Una reciente encuesta de Ipsos a nivel internacional para el Foro Económico Mundial nos trae una novedad que no puede ser ocultada: “una abrumadora mayoría de personas quiere un cambio real después del COVID-19”. Según este foro la gente en todo el mundo “quiere un mundo más justo y sostenible”. El otro dato importante es que las tres cuartas partes “quieren que sus vidas también cambien”.
En el Perú, el 93% de peruanos quiere “un cambio significativo” en lugar de “un regreso a la normalidad anterior al COVID”. Nuestro país junto con Chile ocupan el segundo lugar en el mundo; mientras que Colombia y Rusia ocupan el primer lugar con el 94% (https://www.weforum.org/agenda/2020/09/sustainable-equitable-change-post-coronavirus-survey).
Y si bien es necesario darle un sentido y direccionalidad a esta demanda, lo que determinará si es de izquierda o de derecha, lo que no se puede negar políticamente hablando es que hoy existe una “abrumadora mayoría” que demanda un cambio profundo y un futuro distinto.
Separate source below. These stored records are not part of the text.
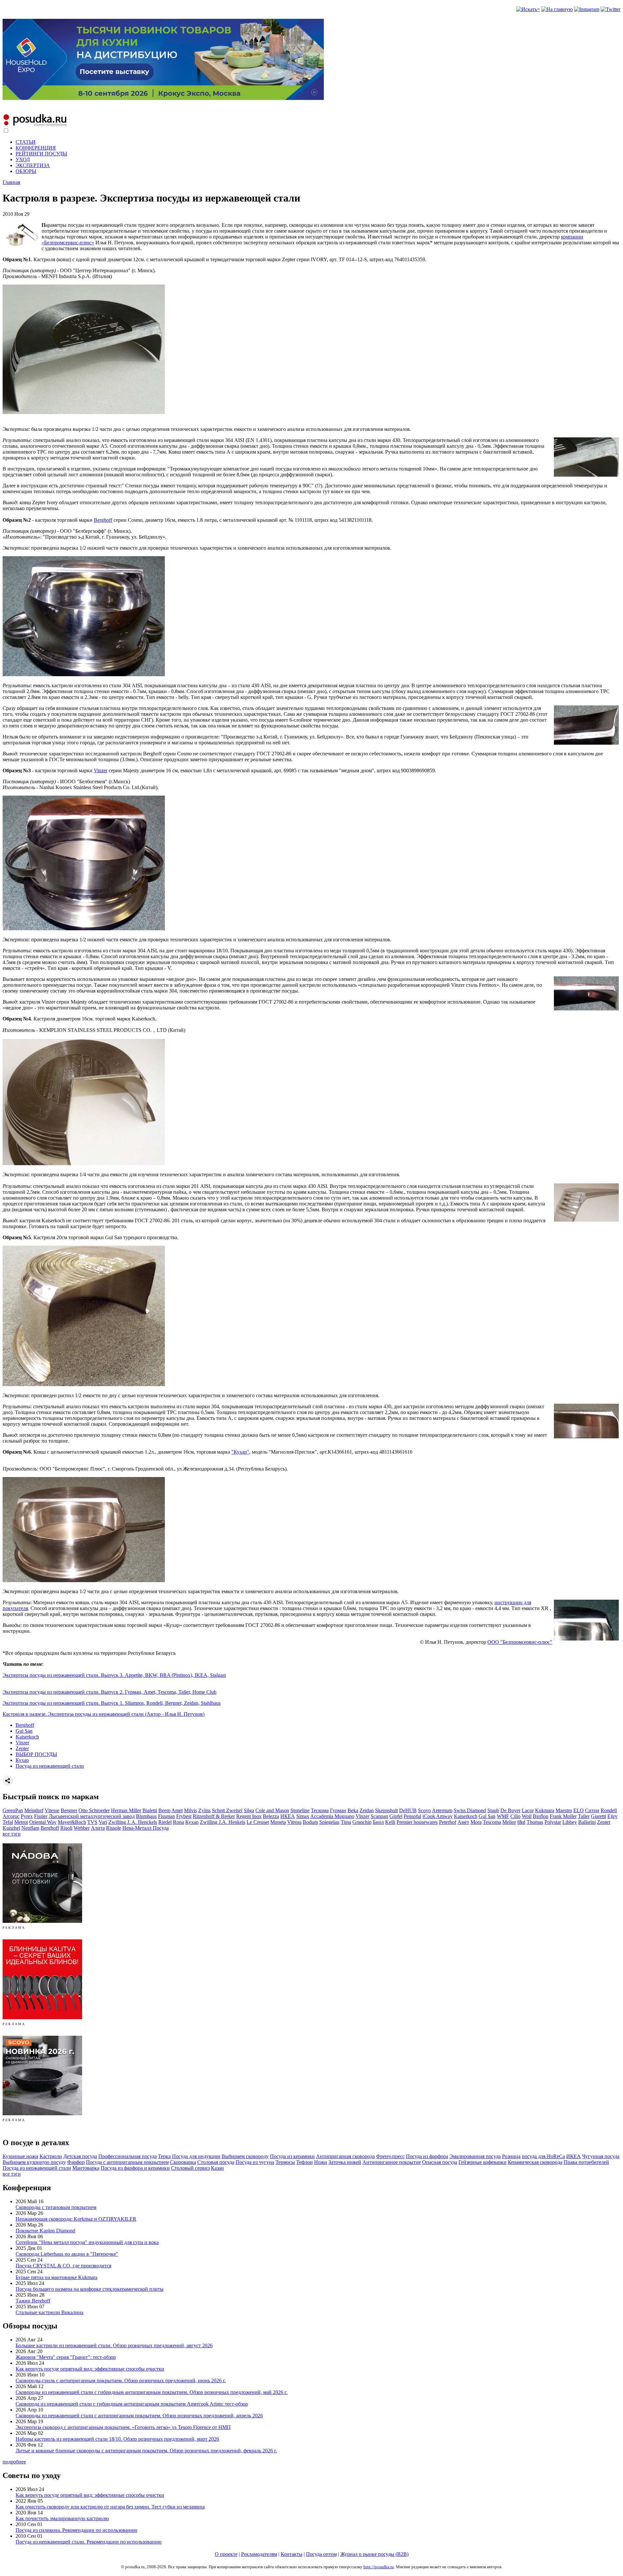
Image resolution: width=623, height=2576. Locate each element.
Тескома (320, 1810)
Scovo (424, 1810)
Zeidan (367, 1810)
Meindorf (33, 1810)
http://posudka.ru (378, 2566)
Parafraseando a Marx y Engels podemos decir que la pandemia “desgarró los velos emotivos y sentimentales que envolvían” la vida de las personas “y puso al desnudo la realidad económica (y política) de las relaciones” sociales. Se podría decir que la pandemia son los nuevos anteojos que nos permiten “ver mejor y distinto” la crisis económica, las desigualdades, la explotación, el racismo, el patriarcado, la naturaleza y la precarización de la vida y del trabajo humano.
Por eso no me extrañaría que estemos, más aún en países como el nuestro, ante el nacimiento de lo que podemos llamar “un momento radical” donde todo es posible: que se cuestionen radicalmente tanto el actual consenso como esta mediocre estabilidad política y se demande un futuro distinto, lo que expresa el fracaso de las élites en la conducción del actual proceso de globalización.
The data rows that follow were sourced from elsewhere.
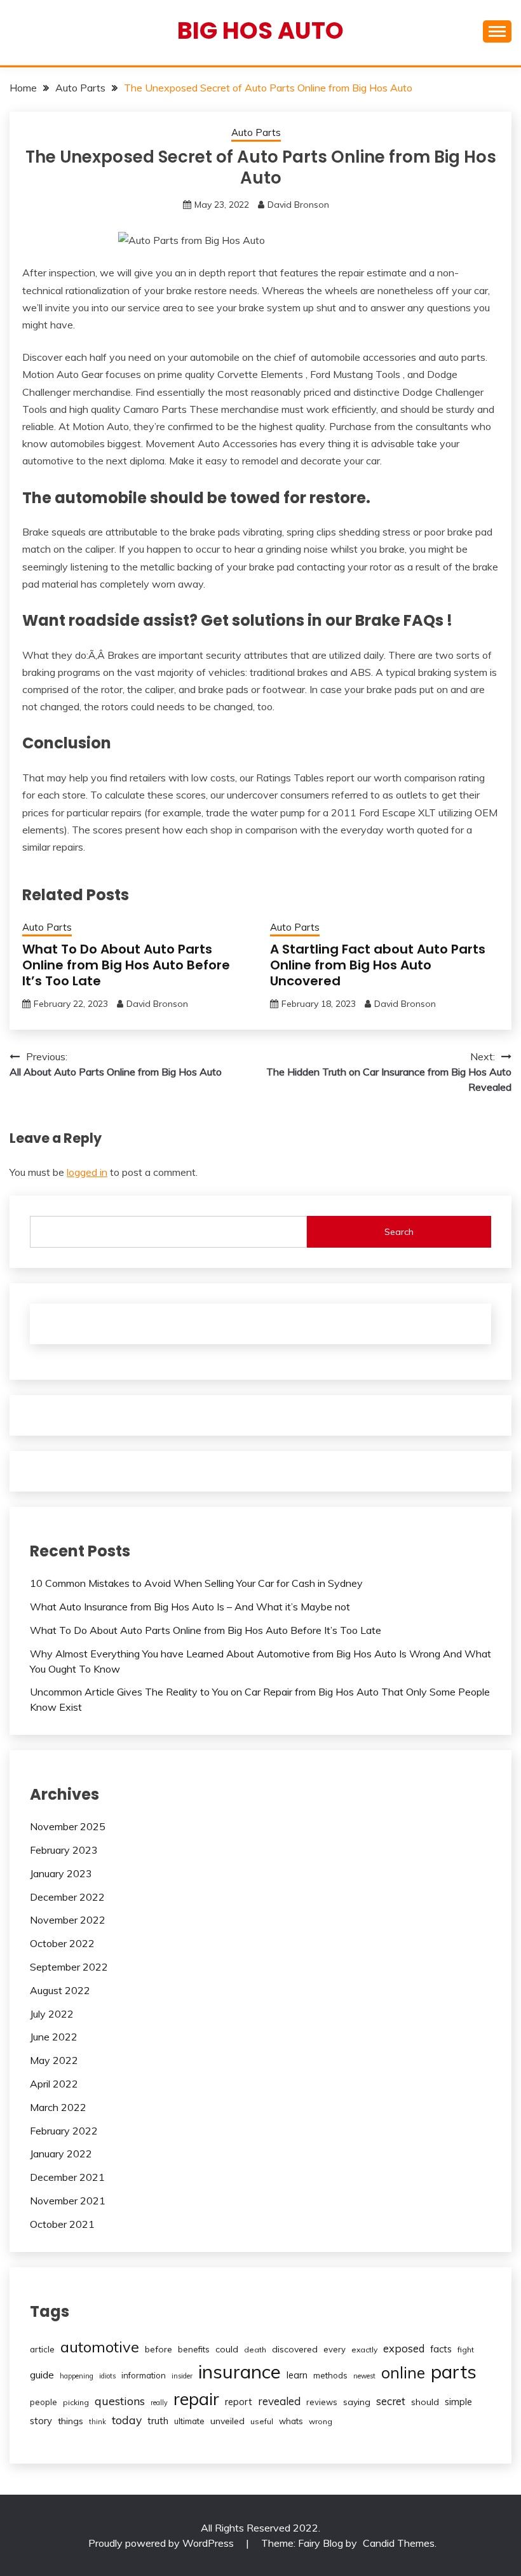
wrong (320, 2421)
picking (76, 2402)
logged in (87, 1172)
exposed (403, 2348)
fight (465, 2349)
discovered (295, 2349)
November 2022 (67, 1919)
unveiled (227, 2421)
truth (157, 2421)
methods (330, 2375)
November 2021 (67, 2200)
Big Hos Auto (260, 30)
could (226, 2349)
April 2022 (54, 2083)
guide (42, 2374)
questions (120, 2401)
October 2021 (62, 2224)
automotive (99, 2346)
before (158, 2349)
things (70, 2421)
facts (441, 2349)
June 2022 (54, 2036)
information (143, 2375)
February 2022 (64, 2130)
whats (291, 2421)
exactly (364, 2349)
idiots (107, 2375)
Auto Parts (256, 132)
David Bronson (298, 204)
Me parece que este puede ser el marco en el cual las fuerzas progresistas se planteen la necesidad de un “cambio radical” del país alejado, por cierto, de un izquierdismo estéril como también de un insípido e incoloro centrismo. El primero, porque bloquea nuestro acceso al futuro; el segundo porque nos condena a una política “gatopardiana” y a la repetición de un pasado que hoy rechazamos “abrumadoramente”.
Por eso no me parece extraño que la derecha en nuestro país sea consciente de la posibilidad de que hoy se pueda presentar ese “momento radical”. La angustia que hoy vive, más allá de las buenas vibras que mi amigo Juan Carlos Tafur le quiere transmitir, se expresa tanto en esta inédita diversidad y multiplicación de candidatos presidenciales para las elecciones del próximo año como también en la fragmentación de la representación política de este sector, más aún ahora cuando le es más difícil “controlar” el gobierno y el Estado.
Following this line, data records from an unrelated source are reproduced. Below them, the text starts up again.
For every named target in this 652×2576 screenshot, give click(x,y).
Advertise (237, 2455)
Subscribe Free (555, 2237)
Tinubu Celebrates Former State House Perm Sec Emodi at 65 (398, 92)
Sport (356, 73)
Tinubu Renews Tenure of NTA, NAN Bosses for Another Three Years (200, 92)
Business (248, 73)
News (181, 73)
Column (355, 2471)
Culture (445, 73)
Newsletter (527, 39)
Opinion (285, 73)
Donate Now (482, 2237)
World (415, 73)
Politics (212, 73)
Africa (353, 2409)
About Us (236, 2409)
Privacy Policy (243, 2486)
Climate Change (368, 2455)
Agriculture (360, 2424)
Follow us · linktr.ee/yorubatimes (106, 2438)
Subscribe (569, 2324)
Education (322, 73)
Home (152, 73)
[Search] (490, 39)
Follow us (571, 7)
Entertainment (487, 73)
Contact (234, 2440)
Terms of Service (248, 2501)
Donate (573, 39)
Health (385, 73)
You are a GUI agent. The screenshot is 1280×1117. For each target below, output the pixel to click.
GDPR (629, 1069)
Tampoco me extraña que el progresista se divida entre un sector izquierdista y otro que apuesta por una política centrista. A los primeros hay que decirles que el futuro no se construye repitiendo un pasado que ha fracasado y a los segundos que el “centro” ideológico no existe, que no es ni puede ser la suma de corrientes políticas distintas, como si fuera una coctelera, y menos una zona de refugio de sectores medios temerosos del cambio ya que se han beneficiado también de un pasado que hoy es rechazado. El “centro” más bien es una “ubicación política” que busca construir un “centro hegemónico” capaz de ordenar el escenario del progresismo y estabilizar el sistema político.
Como diría Umberto Eco: ni apocalípticos ni integrados. El problema, por lo tanto, es cómo practicamos un radicalismo inteligente que no solo nos abra las puertas del cambio y de un nuevo consenso igualitario en el país, sino también que nos aproxime a ese electorado plebeyo que no ha sido fiel a los partidos de izquierda sino más bien a su propia radicalidad.